Depuis le 1er mai 2025, toute entreprise de services de paiement opérant dans l’Union Économique et Monétaire Ouest-Africaine (UEMOA) sans agrément de la BCEAO doit cesser ses activités. Cette mesure découle de l’Instruction n°001–01–2024, qui a instauré un cadre réglementaire strict pour les FinTechs dans la région. Après une période transitoire de 15 mois, la BCEAO applique désormais pleinement ces règles, marquant un tournant majeur pour l’écosystème numérique ouest-africain.

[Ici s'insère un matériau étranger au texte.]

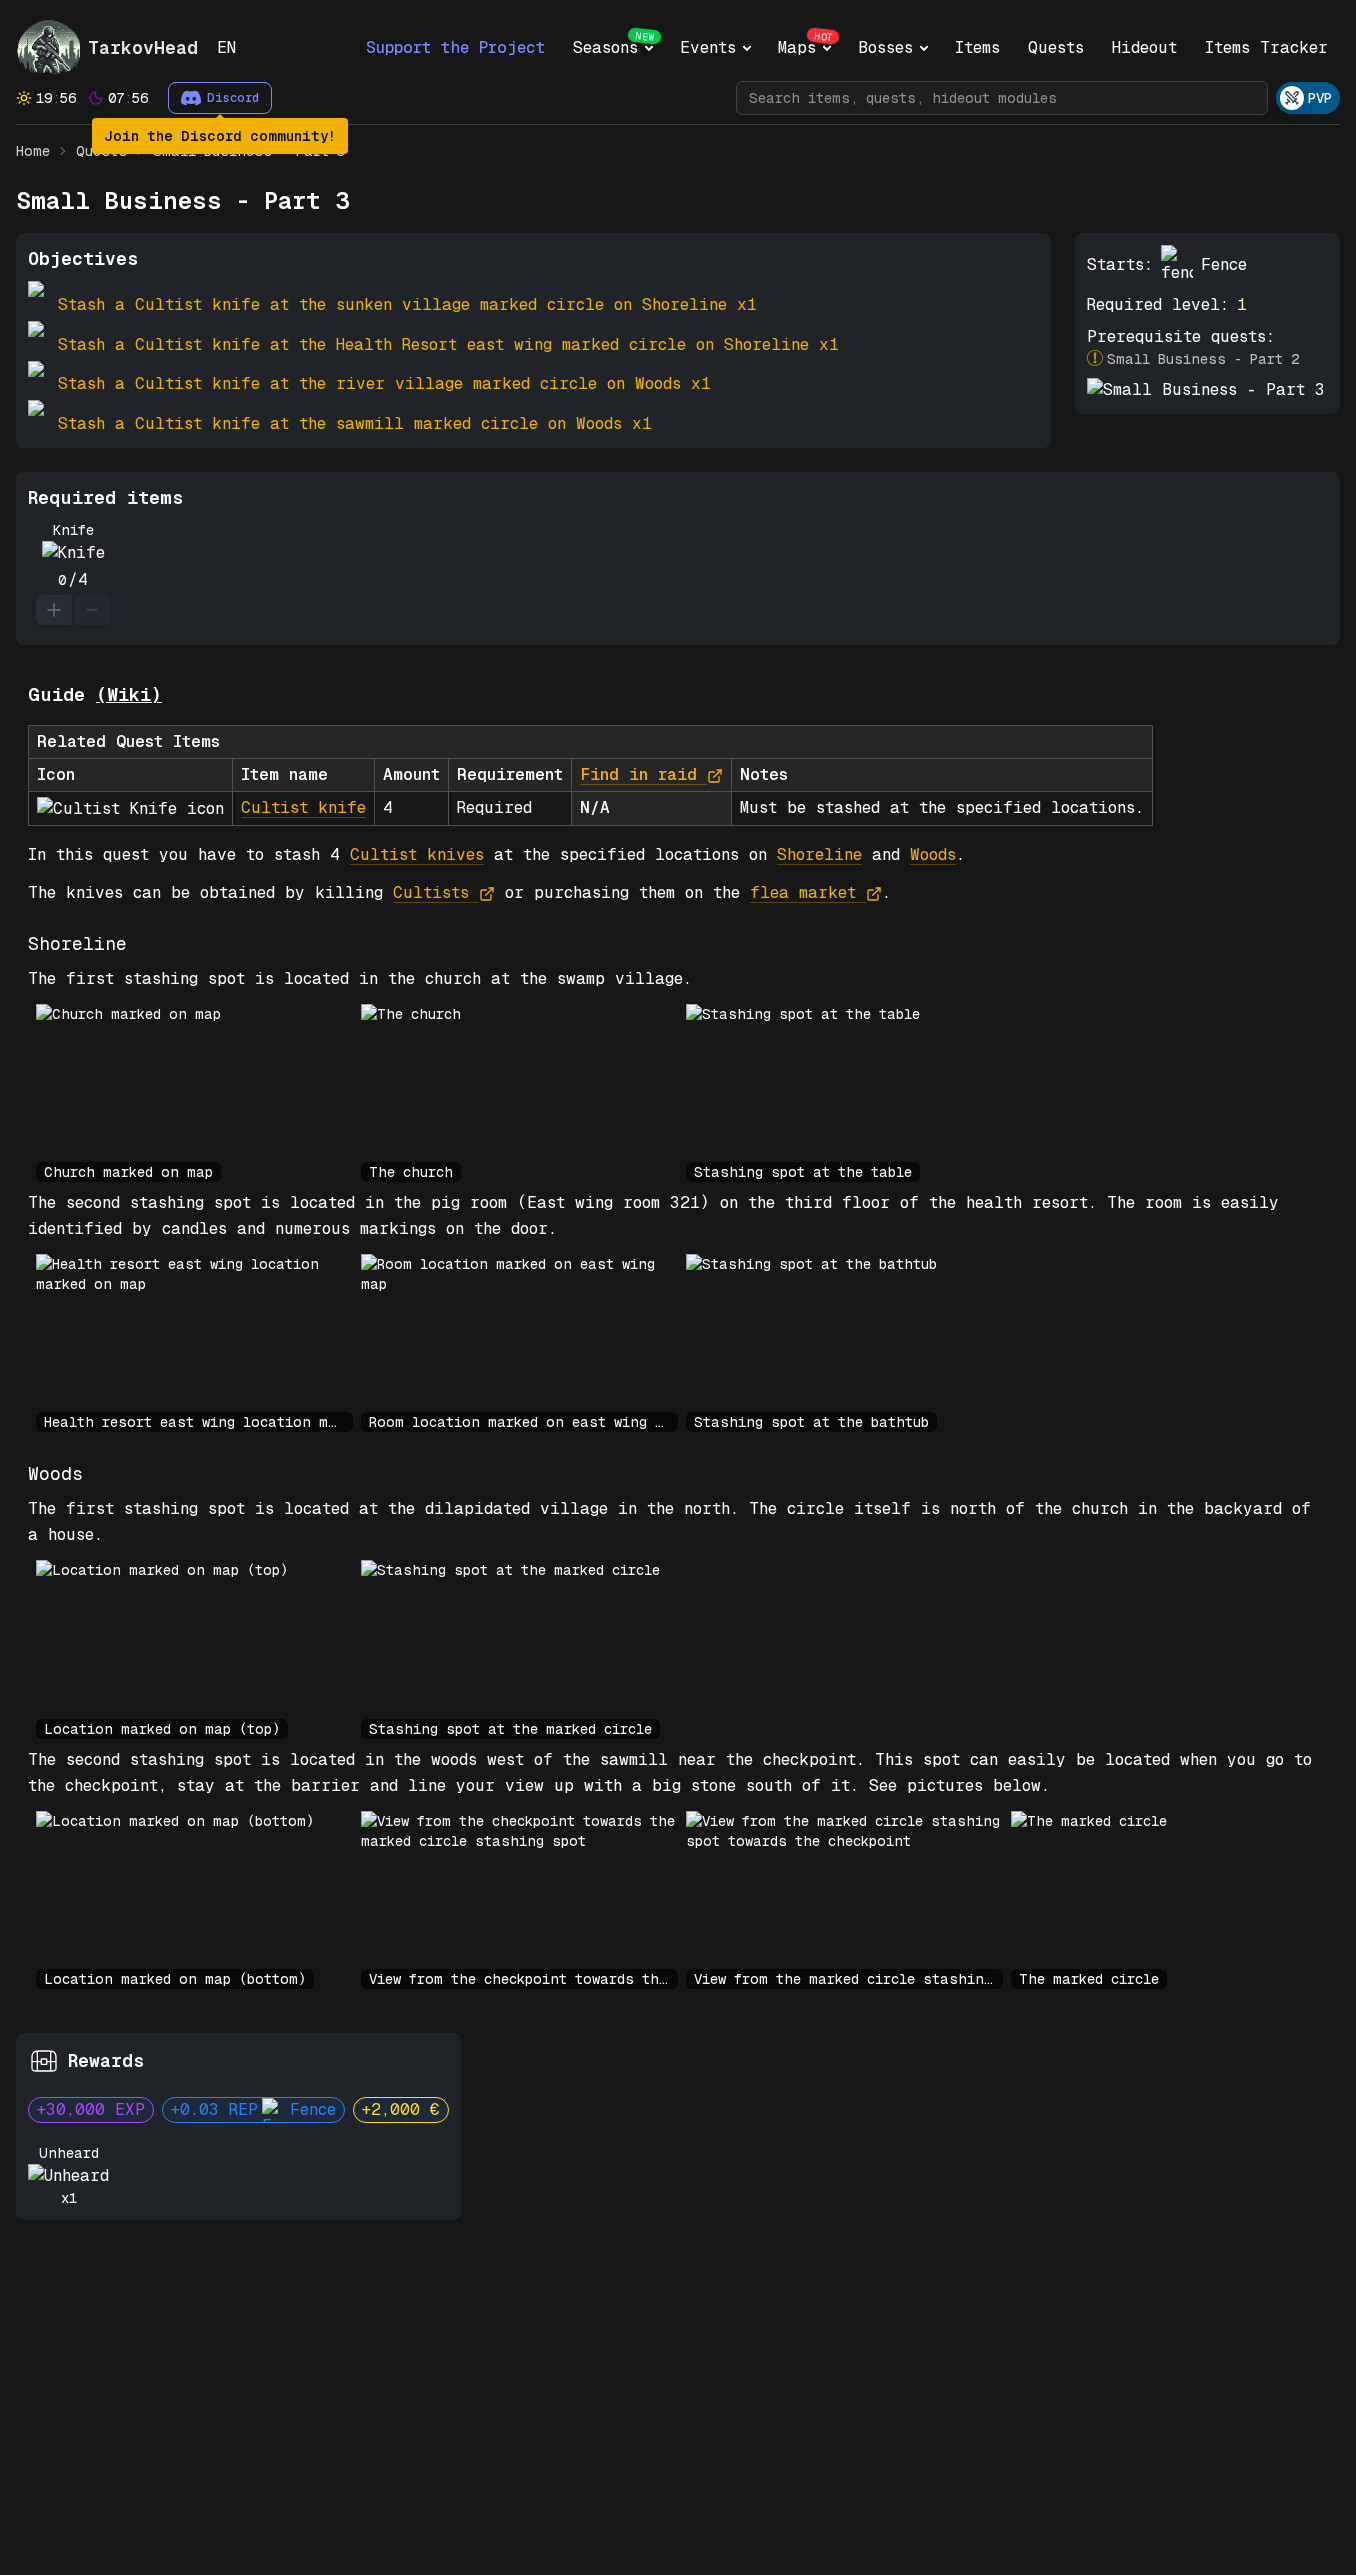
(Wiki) (129, 694)
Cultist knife (303, 807)
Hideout (1144, 47)
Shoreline (819, 854)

Un cadre réglementaire renforcé
Les nouvelles directives imposent des exigences strictes aux FinTechs :
- Structure juridique : Les institutions de paiement doivent être constituées en sociétés anonymes, SARL ou coopératives, avec un siège social dans un pays membre de l’UEMOA.(à consulter ici)
- Gouvernance : Les dirigeants et actionnaires majeurs doivent démontrer leur intégrité et leur capacité financière. Le conseil d’administration doit inclure des compétences en cybersécurité, lutte contre le blanchiment d’argent et systèmes de paiement.
- Protection des consommateurs : Authentification forte des clients, remboursement des transactions non autorisées sauf négligence avérée, transparence des frais et relevés mensuels obligatoires.
- Gestion des données : Stockage local des données, supervision des prestataires externes et notification des incidents majeurs dans un délai de 72 heures.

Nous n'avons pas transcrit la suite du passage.